▸ **DIRECTIONS FOR THIS TASK**
Recast the lines from the one containing "Where should I" through the end of the data, inclusive, as a numbered list. Leave out blank lines and pictures.
— BEGIN AVAILABLE DATA —
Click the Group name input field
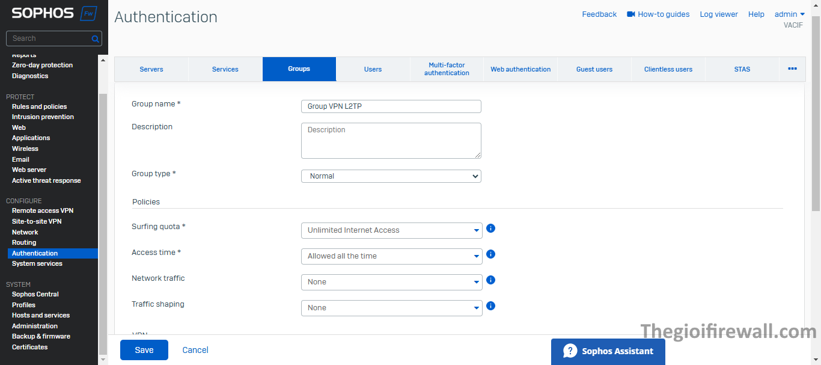The height and width of the screenshot is (365, 821). pos(391,106)
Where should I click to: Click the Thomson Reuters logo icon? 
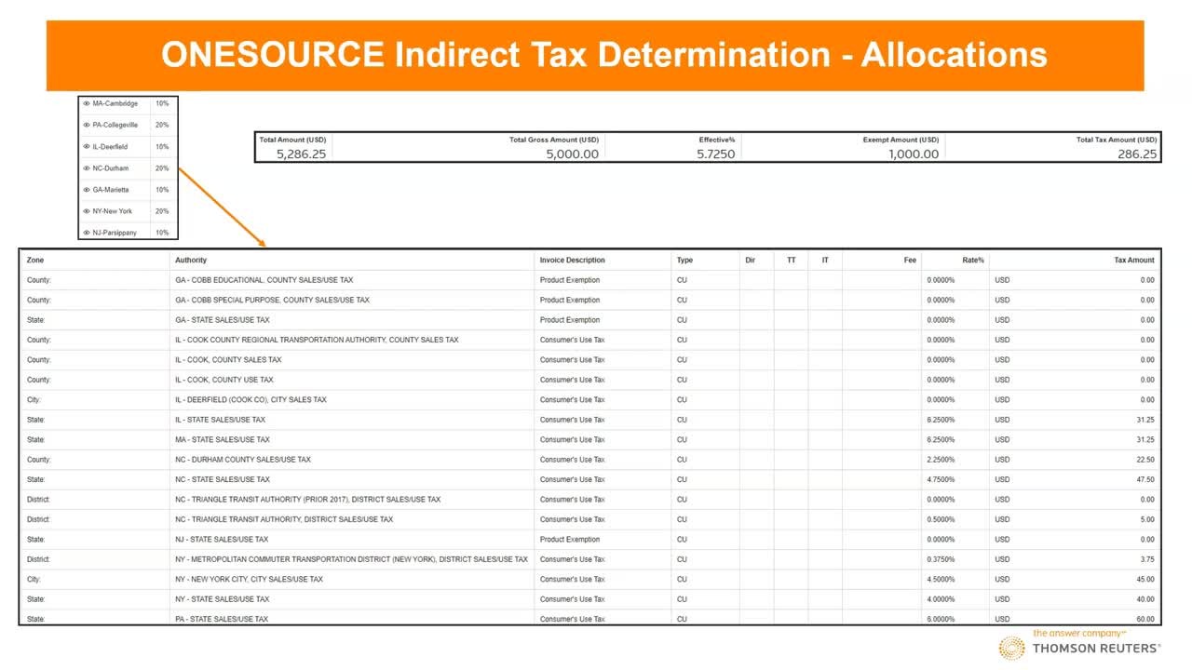tap(1011, 648)
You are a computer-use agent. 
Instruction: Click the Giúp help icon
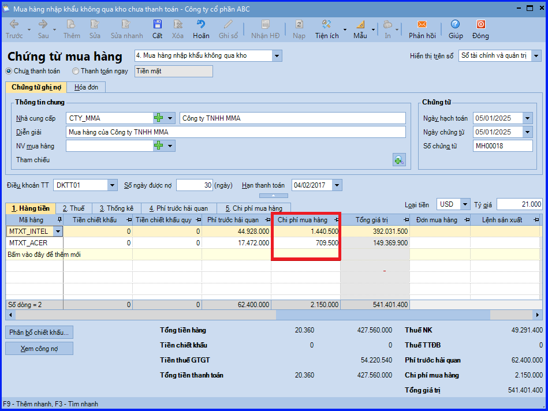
— END AVAILABLE DATA —
▸ **SOLUTION FOR THIS TASK**
1. Where should I click to: Click the Thomson Reuters logo icon? 
2. tap(1011, 648)
3. You are a computer-use agent. 
4. Instruction: Click the Giúp help icon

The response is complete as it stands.